More and more First Nations writers are turning their hands to speculative fiction, with writers like Coleman, Ambelin Kwaymullina (who is also a contributor to After Australia) and Alexis Wright masterfully writing alternative, Indigenous futures.

"A lot of Indigenous people have a lot to say, and having a method like speculative fiction gives us the power to say it," Coleman says.

When asked about the value of speculative fiction for writers of colour, Sakr cites anthropologist Ghassan Hage's concept of "white worry" from his 1998 book White Nation: Fantasies of White Supremacy in a Multicultural Society.

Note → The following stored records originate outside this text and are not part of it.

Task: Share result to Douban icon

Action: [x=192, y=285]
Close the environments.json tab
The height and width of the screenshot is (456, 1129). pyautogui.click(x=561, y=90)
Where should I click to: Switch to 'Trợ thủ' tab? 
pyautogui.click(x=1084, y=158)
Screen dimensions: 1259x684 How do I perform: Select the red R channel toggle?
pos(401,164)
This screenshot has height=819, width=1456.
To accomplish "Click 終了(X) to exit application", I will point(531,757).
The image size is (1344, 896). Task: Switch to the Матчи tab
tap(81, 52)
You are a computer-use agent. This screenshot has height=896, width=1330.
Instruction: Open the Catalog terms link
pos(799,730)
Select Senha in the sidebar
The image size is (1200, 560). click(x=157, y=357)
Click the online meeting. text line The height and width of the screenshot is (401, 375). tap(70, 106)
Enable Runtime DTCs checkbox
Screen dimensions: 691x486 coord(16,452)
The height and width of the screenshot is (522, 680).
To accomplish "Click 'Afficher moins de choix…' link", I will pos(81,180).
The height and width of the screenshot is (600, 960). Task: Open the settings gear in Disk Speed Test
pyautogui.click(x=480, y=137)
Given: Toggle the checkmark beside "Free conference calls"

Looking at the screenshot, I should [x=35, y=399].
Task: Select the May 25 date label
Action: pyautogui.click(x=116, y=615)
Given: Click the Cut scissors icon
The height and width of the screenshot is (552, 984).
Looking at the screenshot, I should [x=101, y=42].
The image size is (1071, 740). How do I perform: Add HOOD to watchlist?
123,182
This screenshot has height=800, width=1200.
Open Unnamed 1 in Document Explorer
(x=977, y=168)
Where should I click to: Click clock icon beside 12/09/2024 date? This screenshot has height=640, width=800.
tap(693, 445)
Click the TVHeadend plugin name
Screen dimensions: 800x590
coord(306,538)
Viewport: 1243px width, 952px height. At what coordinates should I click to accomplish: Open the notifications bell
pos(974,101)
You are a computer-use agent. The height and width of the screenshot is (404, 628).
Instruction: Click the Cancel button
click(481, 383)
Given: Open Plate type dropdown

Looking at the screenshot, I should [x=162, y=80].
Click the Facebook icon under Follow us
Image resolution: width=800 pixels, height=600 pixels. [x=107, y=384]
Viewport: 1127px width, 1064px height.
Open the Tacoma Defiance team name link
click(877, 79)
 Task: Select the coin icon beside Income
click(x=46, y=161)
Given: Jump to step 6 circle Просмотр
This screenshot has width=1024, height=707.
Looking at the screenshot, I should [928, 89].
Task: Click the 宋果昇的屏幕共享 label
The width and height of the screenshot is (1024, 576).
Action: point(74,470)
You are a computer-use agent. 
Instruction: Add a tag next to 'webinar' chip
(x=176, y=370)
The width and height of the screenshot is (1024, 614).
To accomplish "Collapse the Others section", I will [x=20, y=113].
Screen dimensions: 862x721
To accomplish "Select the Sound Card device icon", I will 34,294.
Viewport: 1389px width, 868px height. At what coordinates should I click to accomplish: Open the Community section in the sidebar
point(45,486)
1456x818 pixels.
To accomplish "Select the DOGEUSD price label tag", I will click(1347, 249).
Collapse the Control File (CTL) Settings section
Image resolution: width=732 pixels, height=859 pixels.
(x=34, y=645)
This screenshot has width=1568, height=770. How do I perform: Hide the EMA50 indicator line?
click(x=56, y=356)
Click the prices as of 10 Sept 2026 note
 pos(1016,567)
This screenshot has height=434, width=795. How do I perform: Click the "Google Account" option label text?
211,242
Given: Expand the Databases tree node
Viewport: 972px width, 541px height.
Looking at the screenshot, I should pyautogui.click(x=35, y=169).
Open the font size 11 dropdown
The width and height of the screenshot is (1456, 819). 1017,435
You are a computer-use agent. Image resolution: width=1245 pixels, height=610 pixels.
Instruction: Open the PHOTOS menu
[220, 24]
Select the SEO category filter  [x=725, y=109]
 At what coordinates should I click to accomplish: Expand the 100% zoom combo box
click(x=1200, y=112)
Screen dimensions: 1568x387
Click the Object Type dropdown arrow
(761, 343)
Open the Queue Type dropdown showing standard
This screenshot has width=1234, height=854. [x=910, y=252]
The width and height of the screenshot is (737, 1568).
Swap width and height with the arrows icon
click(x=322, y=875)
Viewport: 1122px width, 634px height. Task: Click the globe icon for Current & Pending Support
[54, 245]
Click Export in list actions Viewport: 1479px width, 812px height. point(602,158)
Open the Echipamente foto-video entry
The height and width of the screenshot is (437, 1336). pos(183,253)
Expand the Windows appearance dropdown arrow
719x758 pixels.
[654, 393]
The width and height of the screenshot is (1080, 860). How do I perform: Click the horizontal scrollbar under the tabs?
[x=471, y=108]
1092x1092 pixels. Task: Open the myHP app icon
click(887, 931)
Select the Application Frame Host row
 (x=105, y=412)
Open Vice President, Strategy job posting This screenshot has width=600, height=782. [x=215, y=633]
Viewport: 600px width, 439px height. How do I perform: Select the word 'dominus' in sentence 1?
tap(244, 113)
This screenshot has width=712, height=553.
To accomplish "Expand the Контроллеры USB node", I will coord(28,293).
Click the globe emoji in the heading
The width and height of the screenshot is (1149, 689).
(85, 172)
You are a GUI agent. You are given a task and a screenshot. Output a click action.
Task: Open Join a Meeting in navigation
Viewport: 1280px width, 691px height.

Hage writes: "I, and many people like me, am sick of 'worried' white Australians — white Australians who think they have a monopoly over 'worrying' about the shape and the future of Australia."

Sakr says: "[This anthology] is us taking up that space and being like, we have our own ideas about what this country will be.

"I think that's partly why we're drawn to it [speculative fiction] — at least we have a measure of control [in this writing] that we don't have in life."


Law sees a similar value to the anthology.

"It flips the narrative for the first time," she says.

"It enables us to tell our stories from our perspectives, and for us to really shine a light on things that are uncomfortable, or things that we've historically swept under the carpet."

After Australia is out now through Affirm Press.